The goal of the five-year, $30 million Reach Every Reader project is to ensure that, through individualized assessment and interventions, every child is reading on grade level by the end of third grade. The project is supported by Dr. Priscilla Chan and Mark Zuckerberg, co-founders of the Chan Zuckerberg Initiative (CZI).

Research shows that a student who fails to read adequately in first grade has a 90 percent probability of reading poorly in fourth grade and a 75 percent probability of reading poorly in high school. This compounds the need to level the playing field and help all children thrive and succeed as readers.

Lead FSU researchers Yaacov Petscher at the Florida Center for Reading Research and Hugh Catts at the School of Communication Science and Disorders in the College of Communication and Information will combine their knowledge of literacy screening and assessment with MIT’s strengths in science and engineering and Harvard’s proven expertise in early childhood education.

Yaacov Petscher, associate director, Florida Center for Reading Research
Yaacov Petscher, associate director, Florida Center for Reading Research
Hugh Catts, professor, College of Communication and Information
Hugh Catts, professor, College of Communication and Information

“We are very excited to be working with researchers from Harvard and MIT on this CZI-funded project,” Catts said. “We know that reading and language disabilities can have a significant negative impact on children’s academic achievement, psychosocial well-being and future employment opportunities. So it is crucial that we identify children who are at risk early and provide them with appropriate intervention. In this collaboration, we are developing and evaluating screening tools for this identification.”

FSU researchers will lead the development of the personalized diagnostics portion of the project, including development of assessment content and a new gamified suite of activities for students.

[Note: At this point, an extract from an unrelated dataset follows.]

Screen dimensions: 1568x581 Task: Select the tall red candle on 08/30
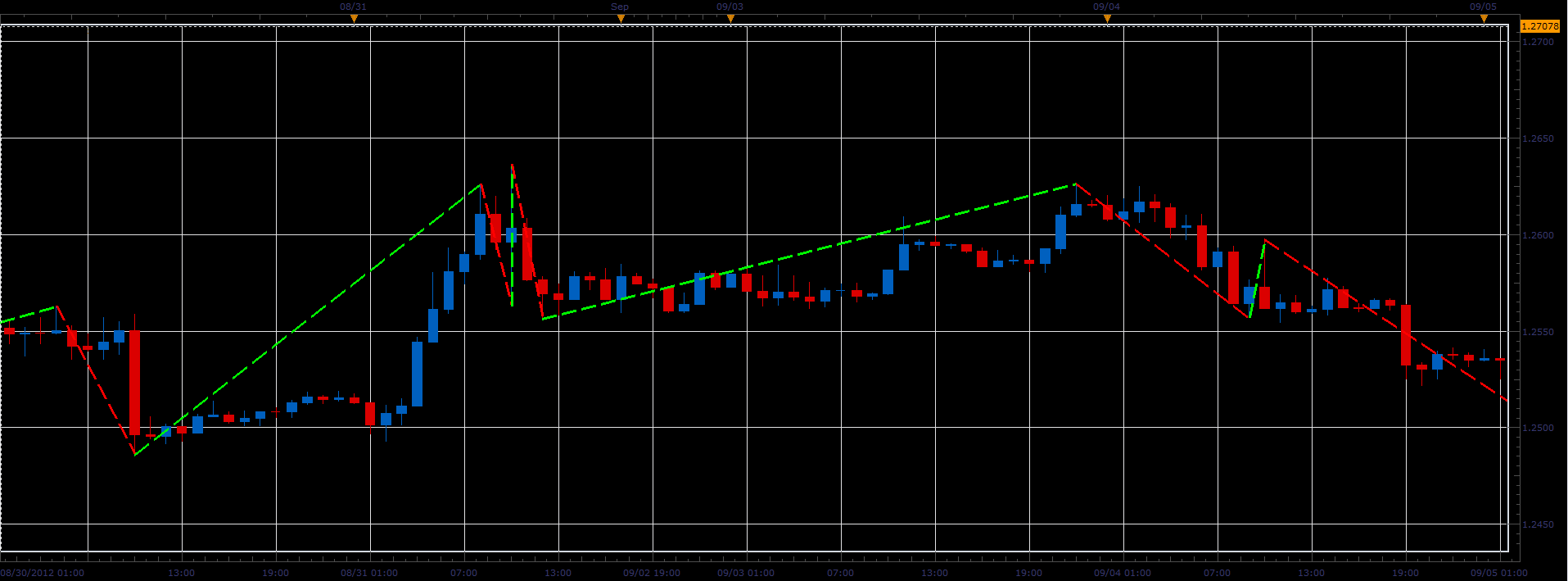pyautogui.click(x=134, y=383)
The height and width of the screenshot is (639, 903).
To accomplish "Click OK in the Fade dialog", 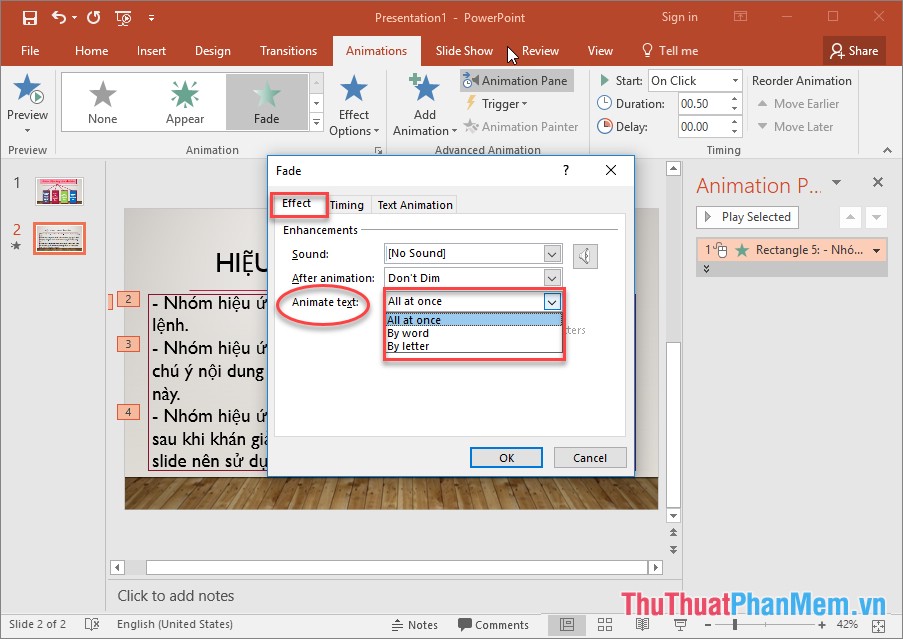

The team also will work closely with researchers at Harvard to align assessments to the newly developed interventions and with researchers at MIT to develop new technologies for assessment purposes.

“Innovation is key,” Petscher said. “By partnering with MIT and Harvard, we have a unique opportunity to explore innovations in how we measure reading and language skills with advanced measurement systems and new technologies. Our desire is to bring to bear interdisciplinary research — to better understand the beneficial and adverse childhood experiences so that assessment results can guide teachers and caregivers to better support the totality of children’s educational needs.”

The Florida Center for Reading Research is a multidisciplinary research center at Florida State University that explores all aspects of reading — literacy-related skills for typically developing readers and those who struggle, studies of effective prevention and intervention, and psychometric work on formative assessment.

The Chan Zuckerberg Initiative, founded in December 2015, is a philanthropy organization that brings together world-class engineering, grant-making, investing, policy and advocacy work. CZI has invested in a range of educational research initiatives including personalized learning and expanded access to test preparation tools for assessments such as the SAT.